▶ How to complete this task
Would you please copy each line of the listing that mentions "Close"?
Record excerpts Block Start
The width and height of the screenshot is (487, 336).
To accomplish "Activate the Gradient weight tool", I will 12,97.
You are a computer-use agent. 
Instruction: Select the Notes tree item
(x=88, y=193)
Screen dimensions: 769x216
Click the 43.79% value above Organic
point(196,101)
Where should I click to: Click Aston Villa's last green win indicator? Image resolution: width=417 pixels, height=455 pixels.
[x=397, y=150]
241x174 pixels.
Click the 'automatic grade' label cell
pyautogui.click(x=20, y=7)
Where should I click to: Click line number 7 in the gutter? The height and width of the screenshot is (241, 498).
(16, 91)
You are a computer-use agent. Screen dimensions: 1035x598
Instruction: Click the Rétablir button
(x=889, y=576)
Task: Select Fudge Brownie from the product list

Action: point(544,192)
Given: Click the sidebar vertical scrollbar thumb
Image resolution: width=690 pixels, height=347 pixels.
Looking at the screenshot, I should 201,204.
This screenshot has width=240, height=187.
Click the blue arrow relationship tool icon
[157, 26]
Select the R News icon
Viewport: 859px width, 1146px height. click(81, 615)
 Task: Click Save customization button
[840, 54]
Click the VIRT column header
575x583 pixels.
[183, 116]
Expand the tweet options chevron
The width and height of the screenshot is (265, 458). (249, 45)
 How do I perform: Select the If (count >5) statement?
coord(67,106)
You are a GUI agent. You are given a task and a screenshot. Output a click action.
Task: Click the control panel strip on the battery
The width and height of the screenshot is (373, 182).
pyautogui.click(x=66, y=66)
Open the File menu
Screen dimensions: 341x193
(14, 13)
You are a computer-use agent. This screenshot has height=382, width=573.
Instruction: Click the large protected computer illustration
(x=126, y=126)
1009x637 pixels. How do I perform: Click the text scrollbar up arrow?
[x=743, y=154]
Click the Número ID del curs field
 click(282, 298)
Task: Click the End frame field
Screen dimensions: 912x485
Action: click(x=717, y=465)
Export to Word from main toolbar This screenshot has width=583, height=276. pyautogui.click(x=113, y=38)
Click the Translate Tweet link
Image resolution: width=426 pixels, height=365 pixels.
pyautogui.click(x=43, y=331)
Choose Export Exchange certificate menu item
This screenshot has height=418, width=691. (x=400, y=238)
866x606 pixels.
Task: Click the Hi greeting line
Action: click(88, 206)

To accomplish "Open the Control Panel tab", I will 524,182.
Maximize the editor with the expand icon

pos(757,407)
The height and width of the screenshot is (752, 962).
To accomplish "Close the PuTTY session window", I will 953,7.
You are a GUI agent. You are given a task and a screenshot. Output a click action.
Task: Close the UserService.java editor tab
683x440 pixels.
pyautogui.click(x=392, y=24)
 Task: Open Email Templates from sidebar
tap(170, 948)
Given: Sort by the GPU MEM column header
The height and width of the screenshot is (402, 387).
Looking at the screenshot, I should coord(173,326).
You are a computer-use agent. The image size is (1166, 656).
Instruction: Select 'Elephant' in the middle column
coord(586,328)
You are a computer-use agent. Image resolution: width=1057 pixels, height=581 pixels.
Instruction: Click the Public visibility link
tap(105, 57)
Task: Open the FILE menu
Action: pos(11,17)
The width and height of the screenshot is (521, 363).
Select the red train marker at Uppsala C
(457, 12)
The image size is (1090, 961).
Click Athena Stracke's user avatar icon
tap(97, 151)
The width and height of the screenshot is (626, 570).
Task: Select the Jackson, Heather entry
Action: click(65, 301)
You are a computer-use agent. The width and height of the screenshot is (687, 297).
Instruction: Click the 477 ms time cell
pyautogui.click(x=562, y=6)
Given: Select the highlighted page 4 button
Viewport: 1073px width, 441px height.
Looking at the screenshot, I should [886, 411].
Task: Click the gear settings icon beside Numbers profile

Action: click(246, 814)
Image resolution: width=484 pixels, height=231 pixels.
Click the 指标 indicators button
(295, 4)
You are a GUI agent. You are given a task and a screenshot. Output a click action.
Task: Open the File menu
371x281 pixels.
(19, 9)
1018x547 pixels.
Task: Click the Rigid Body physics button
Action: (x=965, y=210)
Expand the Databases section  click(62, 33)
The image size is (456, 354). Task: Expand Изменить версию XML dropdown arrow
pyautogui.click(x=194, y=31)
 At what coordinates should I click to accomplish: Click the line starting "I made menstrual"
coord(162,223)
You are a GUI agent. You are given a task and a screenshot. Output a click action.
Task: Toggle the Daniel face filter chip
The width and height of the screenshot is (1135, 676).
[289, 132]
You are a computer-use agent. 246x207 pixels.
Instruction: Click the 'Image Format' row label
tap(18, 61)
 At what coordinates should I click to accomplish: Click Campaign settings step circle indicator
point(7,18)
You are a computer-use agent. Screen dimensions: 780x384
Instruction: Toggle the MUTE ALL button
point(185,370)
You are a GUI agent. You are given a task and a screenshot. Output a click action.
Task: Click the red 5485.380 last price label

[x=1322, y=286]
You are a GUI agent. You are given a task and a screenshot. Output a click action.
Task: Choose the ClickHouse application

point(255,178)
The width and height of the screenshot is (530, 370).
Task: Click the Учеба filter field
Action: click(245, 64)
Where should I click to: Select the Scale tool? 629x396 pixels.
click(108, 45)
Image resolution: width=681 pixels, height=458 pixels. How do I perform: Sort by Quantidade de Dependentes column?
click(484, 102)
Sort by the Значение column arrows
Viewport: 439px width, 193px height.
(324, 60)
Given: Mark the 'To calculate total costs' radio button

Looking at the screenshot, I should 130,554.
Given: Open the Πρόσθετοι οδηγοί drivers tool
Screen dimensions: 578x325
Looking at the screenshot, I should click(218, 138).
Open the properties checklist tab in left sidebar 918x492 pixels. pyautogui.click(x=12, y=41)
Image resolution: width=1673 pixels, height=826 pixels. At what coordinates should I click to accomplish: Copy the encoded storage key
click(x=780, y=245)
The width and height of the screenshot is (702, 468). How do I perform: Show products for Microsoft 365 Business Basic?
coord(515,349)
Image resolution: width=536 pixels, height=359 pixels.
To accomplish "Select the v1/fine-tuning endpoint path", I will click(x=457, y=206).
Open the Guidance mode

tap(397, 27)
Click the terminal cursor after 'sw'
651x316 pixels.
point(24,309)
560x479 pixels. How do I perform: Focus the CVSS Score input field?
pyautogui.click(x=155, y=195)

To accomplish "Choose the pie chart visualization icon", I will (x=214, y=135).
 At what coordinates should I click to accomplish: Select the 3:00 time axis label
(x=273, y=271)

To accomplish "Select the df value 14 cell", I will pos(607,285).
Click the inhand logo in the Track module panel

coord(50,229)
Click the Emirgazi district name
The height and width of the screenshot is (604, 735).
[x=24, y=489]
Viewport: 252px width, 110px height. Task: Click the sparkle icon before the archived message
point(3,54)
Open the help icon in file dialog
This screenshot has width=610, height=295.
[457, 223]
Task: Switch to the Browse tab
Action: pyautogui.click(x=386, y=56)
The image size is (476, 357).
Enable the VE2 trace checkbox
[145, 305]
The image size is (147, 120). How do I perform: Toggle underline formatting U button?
Record excerpts Block End
▶ Task answer
To accomplish "Close the PuTTY session window", I will 953,7.
Task: Close the UserService.java editor tab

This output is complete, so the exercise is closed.